As indicated in the ODFW summary, most salmonid populations make enough eggs and fry, but other factors such as rearing habitat are limiting to overall numbers. Adding hatchbox fry on top of this wouldn't boost fish numbers unless there is primo rearing habitat currently available yet not being used due to insufficient numbers of fry (unlikely). Opening up habitat (above Soda Springs) or improving existing habitat (many of the NU tribs have severe logging histories and lack big wood) might increase fish numbers. I'd still expect wild production to saturate these areas, given the thousands of summer and winter spawners. I'm more concerned about negative interactions with smallmouth and striped bass, for which I can only ever seem to find anecdotal information about possible effects.
- Steve
I'm not the guy with the answers, Mark. Just passing along some of what I have gleaned from leading biologists. I'm not qualified to be the guy writing the prescription.
Talking with Wratney last week, I think I have a good handle on the issues and arguments. His main point was that he thinks the pressure up there is more than the wild fish can handle at their current population size. Additionally, he voiced the sentiment that the hatchery summers in there now are going to waste, and that a portion should be moved into the "lower" fly water. The reasoning seems sound until you boil it down to its essence. Which it money, sadly. Tony admits it wholeheartedly. I asked Tony if he would feel the same way if he wasn't guiding anymore. But how would he know. I guided for 10 years and I have a pretty good idea how that works. I would ask you the same question. Because there will be a day when you stop guiding, and you'll take off the cash-money glasses and see the river in a new light. You'll add up what the river has given you over your life, and you'll want to give back. And I would urge you to make that leap now, stand up for the wild fish now, and squelch the voice in your head that is weighing income against the health of your beloved river. There's no paycheck that is worth risking that place and those fish.

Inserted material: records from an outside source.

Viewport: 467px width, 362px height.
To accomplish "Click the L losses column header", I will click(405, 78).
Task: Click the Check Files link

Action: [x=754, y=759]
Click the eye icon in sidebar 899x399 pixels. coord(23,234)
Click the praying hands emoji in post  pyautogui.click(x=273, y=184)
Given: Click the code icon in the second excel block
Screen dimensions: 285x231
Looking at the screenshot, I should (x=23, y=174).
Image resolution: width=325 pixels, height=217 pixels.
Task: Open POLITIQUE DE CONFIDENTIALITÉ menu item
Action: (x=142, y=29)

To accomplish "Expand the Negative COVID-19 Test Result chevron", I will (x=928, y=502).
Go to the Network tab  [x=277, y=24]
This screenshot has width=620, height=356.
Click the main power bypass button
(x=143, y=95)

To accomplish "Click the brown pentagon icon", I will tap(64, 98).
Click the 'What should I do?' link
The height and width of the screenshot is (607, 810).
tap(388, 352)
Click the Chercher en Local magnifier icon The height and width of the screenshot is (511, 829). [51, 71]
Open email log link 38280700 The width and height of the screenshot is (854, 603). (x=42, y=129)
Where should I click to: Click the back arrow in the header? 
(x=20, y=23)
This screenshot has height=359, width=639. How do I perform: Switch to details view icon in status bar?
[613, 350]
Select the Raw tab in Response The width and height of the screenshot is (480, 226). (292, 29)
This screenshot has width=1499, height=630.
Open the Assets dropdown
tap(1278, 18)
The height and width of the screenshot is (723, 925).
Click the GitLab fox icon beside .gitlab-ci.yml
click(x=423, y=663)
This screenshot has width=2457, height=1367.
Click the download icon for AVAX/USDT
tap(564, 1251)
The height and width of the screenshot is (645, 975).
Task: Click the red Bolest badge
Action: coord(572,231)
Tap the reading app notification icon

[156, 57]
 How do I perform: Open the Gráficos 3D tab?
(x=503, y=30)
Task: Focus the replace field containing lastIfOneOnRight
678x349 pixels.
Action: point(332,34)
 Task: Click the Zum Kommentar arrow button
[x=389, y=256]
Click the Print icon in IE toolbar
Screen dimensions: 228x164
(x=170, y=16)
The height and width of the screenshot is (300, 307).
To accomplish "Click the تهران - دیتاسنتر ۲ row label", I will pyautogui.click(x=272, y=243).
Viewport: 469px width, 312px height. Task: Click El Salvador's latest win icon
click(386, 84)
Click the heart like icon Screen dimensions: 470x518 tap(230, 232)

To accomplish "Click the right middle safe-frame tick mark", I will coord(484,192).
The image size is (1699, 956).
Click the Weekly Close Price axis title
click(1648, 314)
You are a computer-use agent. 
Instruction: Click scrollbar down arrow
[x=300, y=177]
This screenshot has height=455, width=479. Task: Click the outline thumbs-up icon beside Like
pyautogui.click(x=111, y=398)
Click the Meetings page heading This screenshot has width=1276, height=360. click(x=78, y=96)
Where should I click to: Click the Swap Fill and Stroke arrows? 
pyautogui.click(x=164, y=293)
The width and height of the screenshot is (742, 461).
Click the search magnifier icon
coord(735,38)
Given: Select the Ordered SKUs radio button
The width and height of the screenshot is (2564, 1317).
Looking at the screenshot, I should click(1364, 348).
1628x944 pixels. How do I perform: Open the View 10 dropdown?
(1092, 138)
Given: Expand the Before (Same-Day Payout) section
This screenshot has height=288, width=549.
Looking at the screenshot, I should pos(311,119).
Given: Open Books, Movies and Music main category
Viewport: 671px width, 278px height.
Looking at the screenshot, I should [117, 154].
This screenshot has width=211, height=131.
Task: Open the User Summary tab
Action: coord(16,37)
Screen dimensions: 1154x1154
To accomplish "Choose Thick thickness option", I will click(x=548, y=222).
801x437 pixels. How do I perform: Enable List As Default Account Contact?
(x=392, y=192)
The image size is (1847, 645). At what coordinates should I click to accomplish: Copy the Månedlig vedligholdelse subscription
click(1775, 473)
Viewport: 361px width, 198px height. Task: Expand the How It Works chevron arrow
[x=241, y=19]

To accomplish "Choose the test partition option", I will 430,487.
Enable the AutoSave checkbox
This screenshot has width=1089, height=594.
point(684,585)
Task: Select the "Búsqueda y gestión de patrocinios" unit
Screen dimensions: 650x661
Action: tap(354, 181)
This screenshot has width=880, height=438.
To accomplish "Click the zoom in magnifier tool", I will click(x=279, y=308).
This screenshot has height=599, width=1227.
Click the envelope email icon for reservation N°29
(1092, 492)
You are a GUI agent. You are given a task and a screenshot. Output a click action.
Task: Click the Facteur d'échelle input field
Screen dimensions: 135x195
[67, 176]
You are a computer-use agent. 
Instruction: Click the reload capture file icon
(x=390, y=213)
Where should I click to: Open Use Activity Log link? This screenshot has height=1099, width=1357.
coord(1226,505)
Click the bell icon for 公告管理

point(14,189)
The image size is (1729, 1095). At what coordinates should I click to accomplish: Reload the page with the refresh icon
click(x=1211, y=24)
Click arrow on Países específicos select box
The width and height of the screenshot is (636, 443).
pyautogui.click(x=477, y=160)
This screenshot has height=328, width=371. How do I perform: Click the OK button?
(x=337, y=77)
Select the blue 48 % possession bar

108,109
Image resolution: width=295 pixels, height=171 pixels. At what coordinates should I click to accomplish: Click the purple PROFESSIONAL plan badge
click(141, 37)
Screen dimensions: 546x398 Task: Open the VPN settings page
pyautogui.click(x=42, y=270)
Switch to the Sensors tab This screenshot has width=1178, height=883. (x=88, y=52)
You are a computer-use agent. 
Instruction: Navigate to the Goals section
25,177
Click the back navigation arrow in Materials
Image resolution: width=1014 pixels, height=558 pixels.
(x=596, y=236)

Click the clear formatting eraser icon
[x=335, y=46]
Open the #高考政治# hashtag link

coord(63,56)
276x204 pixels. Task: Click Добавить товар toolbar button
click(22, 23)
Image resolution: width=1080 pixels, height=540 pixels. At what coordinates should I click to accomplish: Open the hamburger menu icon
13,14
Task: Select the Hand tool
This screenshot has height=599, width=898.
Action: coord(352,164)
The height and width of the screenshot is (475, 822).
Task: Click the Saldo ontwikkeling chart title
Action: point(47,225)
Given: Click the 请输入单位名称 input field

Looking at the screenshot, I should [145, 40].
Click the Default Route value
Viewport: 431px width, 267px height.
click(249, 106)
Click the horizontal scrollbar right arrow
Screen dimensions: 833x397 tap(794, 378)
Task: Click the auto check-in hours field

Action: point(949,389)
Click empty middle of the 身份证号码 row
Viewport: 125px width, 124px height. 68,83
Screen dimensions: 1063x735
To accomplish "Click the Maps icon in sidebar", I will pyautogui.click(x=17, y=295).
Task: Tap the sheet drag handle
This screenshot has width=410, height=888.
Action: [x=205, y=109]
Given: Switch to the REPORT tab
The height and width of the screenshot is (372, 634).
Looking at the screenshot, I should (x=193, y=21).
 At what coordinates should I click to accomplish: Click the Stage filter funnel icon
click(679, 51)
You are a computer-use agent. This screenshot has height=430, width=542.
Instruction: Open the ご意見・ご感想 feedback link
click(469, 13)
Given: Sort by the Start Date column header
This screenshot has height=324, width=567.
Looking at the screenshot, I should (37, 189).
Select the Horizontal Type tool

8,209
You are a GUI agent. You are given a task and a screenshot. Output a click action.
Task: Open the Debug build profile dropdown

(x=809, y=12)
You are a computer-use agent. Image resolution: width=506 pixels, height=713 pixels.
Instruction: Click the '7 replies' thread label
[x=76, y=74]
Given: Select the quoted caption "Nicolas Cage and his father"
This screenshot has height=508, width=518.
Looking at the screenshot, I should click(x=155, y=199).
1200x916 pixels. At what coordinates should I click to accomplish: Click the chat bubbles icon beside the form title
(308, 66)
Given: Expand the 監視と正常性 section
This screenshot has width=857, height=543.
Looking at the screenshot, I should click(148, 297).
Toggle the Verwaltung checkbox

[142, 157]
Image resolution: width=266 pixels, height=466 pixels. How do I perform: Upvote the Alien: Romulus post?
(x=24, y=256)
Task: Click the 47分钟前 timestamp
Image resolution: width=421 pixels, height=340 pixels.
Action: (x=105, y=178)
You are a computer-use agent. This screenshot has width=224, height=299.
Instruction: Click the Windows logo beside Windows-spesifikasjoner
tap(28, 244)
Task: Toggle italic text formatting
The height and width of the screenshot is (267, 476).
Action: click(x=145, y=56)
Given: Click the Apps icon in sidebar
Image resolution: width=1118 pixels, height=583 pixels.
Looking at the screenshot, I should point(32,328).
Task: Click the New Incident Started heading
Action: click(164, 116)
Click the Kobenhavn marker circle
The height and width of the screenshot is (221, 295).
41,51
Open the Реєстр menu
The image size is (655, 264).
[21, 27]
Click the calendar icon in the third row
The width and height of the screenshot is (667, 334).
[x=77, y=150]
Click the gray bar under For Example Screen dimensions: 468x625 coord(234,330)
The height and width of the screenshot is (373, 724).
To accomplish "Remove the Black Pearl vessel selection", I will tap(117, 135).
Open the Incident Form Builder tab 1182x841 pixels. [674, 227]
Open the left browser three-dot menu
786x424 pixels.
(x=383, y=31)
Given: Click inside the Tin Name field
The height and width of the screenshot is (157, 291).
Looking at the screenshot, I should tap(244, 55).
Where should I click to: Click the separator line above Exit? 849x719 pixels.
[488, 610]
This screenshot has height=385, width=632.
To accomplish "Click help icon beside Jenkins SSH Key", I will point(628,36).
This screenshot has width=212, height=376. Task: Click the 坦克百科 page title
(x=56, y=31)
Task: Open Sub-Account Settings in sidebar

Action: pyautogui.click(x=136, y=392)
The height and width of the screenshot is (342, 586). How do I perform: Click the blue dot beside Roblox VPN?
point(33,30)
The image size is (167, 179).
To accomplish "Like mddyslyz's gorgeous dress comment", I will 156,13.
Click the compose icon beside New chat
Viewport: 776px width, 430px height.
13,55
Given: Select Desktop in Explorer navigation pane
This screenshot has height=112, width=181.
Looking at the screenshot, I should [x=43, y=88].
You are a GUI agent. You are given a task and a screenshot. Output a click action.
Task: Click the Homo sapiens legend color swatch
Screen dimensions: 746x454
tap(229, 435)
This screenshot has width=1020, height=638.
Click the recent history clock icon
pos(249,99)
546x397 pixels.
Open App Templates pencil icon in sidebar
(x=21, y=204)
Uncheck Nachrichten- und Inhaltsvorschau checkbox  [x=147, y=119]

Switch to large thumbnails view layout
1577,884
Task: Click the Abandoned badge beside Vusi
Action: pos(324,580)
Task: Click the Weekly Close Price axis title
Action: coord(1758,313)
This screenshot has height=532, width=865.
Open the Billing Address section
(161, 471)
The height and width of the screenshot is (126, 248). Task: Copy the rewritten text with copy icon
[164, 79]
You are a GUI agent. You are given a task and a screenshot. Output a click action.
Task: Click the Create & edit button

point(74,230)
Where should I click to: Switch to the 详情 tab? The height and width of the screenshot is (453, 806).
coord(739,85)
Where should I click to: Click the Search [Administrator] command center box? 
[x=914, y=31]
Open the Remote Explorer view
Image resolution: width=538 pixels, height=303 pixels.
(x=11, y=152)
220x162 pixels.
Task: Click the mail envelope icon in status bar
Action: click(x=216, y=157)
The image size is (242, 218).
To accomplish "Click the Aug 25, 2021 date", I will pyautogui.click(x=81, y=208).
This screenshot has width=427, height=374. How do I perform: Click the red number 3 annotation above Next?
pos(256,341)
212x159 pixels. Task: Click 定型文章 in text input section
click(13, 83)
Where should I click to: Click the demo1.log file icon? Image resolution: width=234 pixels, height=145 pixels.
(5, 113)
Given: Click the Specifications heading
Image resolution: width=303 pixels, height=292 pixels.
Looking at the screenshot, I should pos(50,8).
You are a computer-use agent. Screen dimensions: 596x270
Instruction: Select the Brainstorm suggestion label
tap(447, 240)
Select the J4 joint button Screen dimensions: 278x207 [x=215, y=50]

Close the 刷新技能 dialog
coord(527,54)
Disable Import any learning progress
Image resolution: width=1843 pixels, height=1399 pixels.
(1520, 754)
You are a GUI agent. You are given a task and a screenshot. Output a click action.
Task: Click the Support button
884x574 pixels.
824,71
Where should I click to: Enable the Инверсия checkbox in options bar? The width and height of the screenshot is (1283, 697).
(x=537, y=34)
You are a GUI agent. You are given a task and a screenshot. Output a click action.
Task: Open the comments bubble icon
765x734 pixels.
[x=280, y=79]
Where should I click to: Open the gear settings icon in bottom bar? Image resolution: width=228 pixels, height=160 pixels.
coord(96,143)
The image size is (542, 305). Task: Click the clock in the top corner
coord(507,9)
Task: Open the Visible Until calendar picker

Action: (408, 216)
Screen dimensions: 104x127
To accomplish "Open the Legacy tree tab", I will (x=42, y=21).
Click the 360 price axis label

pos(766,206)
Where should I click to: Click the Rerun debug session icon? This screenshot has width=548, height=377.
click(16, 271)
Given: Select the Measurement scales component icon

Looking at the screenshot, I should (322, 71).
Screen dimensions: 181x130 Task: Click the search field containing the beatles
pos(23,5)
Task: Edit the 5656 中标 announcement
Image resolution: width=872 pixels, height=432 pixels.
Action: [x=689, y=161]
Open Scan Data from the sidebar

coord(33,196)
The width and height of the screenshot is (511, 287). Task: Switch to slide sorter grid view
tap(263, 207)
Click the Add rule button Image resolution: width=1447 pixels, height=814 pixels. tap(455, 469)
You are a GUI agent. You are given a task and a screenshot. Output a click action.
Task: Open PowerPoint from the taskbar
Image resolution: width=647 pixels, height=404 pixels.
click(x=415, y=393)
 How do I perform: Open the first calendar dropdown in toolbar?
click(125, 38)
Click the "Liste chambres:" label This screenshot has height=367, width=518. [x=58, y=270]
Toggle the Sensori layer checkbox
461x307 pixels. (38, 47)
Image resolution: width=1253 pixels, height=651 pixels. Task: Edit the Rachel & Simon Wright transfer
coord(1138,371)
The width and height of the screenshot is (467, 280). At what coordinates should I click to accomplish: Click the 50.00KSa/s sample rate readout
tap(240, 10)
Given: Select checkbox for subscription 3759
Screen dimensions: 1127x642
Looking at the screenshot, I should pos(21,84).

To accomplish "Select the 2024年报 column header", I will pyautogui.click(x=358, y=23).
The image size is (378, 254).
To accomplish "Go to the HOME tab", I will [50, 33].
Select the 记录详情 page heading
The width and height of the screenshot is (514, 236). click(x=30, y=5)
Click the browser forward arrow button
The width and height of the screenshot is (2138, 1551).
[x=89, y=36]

Another thing Tony made very clear, which I was very happy to hear: He's all for going to a wild-only Umpqua if the state will take the money being spent on hatcheries and use it to fix broken habitat. Now we're talking...
Thankfully, I don't guide enough to have money be any influence on my thoughts. I am not doing it for a living nor do I want to.I have never had cash money glasses on for that river in any way shape or form.
My whole reason for this discussion was trying to come up with ways that money could be better spent by the ODFW since hatcheries will no doubt remain for sometime.
The only way to really know what the health of our wild fish runs are for sure is to stop putting hatchery fish in and letting them cycle out of the system for 6-8 years.Then do a count at Winchester and see what those numbers are. We all might be surprised when we see it's about 1,500- 2000-wild fish.